"Afganistan'ın aynadaki yansıması çirkinse, bu Afganistan çirkin olduğu için değildir, modern ve post-modern dünyanın tüm çirkinliklerini yansıttığı içindir. Eski bir Fars şiirinde denildiği gibi 'Aynadaki görüntünü sevmiyorsan, aynayı değil, kendi yüzünü kır " diyor Barnett Rubin,
'Afganistan'ın Parçalanması' adlı kitabında...
Rubin'in temel tezi, tarih boyunca Afganistan'a birçok dış gücün müdahale ettiği, bunu yaparken ülkenin kendi dinamiklerini hiçe saydığı, her gücün işine gelen siyasal grubu ya da etnik yapıyı desteklediği, bunu yaparken de Afganları her geçen gün daha bağımlı kılıp sonunda içinden çıkılmaz ve insanlarına her türlü acıyı tattıran bir yapıya dönüştürdüğü üzerine. Zaten bu yüzden Afganistan'a, modern ve post-modern dünyanın çirkin yüzü diyor.
Ne acı ki, Afganistan'da yeni bir şey yok. Üstelik her geçen gün parçalı yapısı daha da derinleşiyor, halkları da şu dünyada bir gün huzur göreceklerine dair inanç taşımıyor. Adına seçim denilen ama seçimden başka her şeye benzeyen süreç de Afgan dinamiklerini gözardı ederek, bazı kurumlarını kendilerini rahatlatma adına uygulamaya koyan yabancı güçlerin işleri nasıl da içinden çıkılmaz kıldığının bir başka örneği maalesef.

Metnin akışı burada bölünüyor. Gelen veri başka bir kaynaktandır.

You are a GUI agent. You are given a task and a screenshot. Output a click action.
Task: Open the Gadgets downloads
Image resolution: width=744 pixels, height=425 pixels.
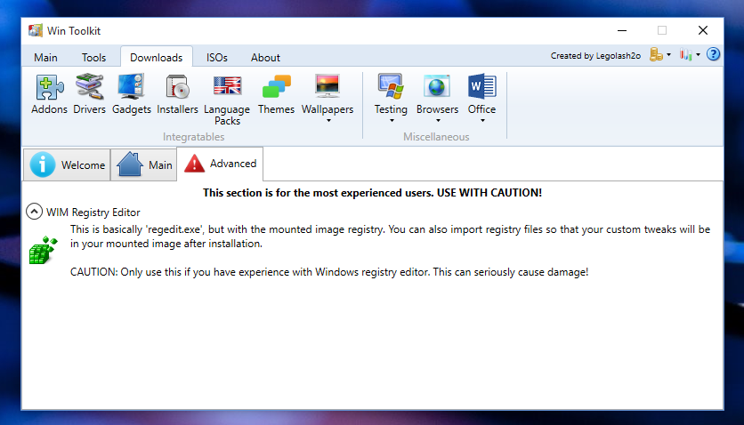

Demokrasi elbette vazgeçilebilecek birşey değil; herkes için su ve hava kadar gerekli ama demokrasi belli bir uzlaşmayı, hukukun üstünlüğünü, örgütlenmeyi, özgürlüğü ve insan haklarının uygulanmasını gerektiriyor. 'Ben yaptım oldu' hesabı insanların önüne sandık koymak ne seçim, ne demokrasi. Heleki adilliğini sağlamaktan uzaksanız.
Seçimlerin sonucu sadece Karzai'nin yeniden başkan seçilmesi değil, Kabil'deki siyasetçilerin, ABD yönetiminin, ona destek veren diğerlerinin Afganların gözünde bitmesi aynı zamanda. Zaten yolsuzluk, uyuşturucu ticareti, insan kaçakçılığı, terörle ve savaşla, yani aslında modern dünyanın kendisine ait bir çöplükmüşcesine Afganistan 'ın tepesinden aşağıya yıllardır boşalttığı her melanetle boğuşan ülkeyi yoluna oturtmayı neredeyse imkânsız hale getirdi.
Afganistan 'ın yakın tarihi, bir dış güçün, kendisine yakın bulduğu bir etnik grubu başa geçirmesinden sonra diğer grupların isyanı ya da mevcut iktidarı baltalama girişimlerinden başka birşey değil. Bugünkünün tek farkı aynı hatanın bu kez uluslararası bir koalisyon tarafından yapılması.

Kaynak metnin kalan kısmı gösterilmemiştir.